Find /(<[\w:]+(?:[^>"']|"[^"]*"|'[^']*')*?\shref\s*=\s*)(?:(['"])([\S\s]*?)\2)((?:"[\S\s]*?"|'[\S\s]*?'|[^>]*?)+>)/
Replace $1$2
+ someEncoding( $3 ) + $2$4
Expanded
( # (1 start)
< [\w:]+
(?: [^>"'] | " [^"]* " | ' [^']* ' )*?
\s
href \s* = \s*
) # (1 end)
(?:
( ['"] ) # (2)
( # (3 start)
[\S\s]*?
) # (3 end)
\2
)
( # (4 start)
(?: " [\S\s]*? " | ' [\S\s]*? ' | [^>]*? )+
>
) # (4 end)
Upvotes: 4
Reputation: 288660
For the encoding, you can use encodeURIComponent
:
var links = document.querySelectorAll('a');
for(var i=0; i<links.length; ++i)
links[i].href = encodeURIComponent(links[i].href);
<a href="http://example.com/test this now">Stuff</a>
More stuff
<a href="http://example.com/more?stuff goes here">more</a>
If you only have a HTML string instead of DOM elements, then use don't use regular expressions. Parse your string with a DOM parser instead.

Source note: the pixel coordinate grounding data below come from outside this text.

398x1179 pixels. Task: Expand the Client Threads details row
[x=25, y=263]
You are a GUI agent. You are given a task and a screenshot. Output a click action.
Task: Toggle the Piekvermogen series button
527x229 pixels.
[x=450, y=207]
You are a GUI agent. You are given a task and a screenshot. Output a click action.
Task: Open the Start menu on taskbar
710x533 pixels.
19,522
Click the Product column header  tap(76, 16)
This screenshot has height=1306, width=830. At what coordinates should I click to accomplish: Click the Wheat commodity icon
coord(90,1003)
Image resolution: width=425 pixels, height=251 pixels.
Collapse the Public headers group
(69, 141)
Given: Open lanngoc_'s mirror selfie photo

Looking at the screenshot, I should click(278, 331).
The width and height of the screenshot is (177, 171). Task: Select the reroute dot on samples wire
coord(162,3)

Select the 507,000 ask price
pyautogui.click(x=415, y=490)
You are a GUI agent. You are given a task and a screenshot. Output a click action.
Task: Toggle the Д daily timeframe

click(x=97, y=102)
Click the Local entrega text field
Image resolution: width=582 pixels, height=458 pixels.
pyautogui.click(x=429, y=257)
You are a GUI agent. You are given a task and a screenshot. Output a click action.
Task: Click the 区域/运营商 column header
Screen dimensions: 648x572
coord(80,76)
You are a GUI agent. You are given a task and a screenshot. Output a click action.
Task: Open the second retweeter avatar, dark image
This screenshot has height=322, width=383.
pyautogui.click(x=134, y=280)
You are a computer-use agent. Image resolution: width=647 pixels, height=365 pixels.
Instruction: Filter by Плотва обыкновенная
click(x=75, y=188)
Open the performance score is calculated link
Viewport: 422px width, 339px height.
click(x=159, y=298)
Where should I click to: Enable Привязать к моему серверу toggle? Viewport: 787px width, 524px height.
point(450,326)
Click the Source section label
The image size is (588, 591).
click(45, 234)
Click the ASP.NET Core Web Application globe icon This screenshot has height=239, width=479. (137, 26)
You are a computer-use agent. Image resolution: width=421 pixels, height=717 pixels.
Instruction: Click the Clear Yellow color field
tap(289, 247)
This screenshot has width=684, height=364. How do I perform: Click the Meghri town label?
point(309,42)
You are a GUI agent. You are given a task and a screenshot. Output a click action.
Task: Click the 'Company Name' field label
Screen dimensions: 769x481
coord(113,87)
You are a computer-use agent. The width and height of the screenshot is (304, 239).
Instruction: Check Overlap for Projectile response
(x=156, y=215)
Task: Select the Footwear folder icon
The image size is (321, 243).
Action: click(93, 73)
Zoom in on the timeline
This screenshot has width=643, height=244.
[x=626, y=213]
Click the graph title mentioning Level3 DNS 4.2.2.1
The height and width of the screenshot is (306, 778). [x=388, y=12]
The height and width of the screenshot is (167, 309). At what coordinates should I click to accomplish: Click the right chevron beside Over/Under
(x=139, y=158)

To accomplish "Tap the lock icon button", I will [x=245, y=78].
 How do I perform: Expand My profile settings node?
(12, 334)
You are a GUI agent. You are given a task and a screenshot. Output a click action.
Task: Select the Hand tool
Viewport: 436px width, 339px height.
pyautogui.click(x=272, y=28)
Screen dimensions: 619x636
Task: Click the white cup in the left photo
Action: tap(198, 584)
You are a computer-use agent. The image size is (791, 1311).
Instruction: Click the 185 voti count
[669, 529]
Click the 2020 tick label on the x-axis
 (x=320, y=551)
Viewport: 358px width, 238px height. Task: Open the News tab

var codeString = '<a href="http://example.com/test this now">Stuff</a>\nMore stuff\n<a href="http://example.com/more?stuff goes here">more</a>';
var doc = new DOMParser().parseFromString(codeString, "text/html");
var links = doc.querySelectorAll('a');
for(var i=0; i<links.length; ++i)
links[i].href = encodeURIComponent(links[i].href);
document.querySelector('code').textContent = doc.body.innerHTML;
<pre><code></code></pre>
And note that if you encode the URL entirely, it will be treated as a relative URL.
Upvotes: 6
Reputation: 92894
Your expected string "http%3A%2F%2Fexample.com%2Ftest%20this%20now"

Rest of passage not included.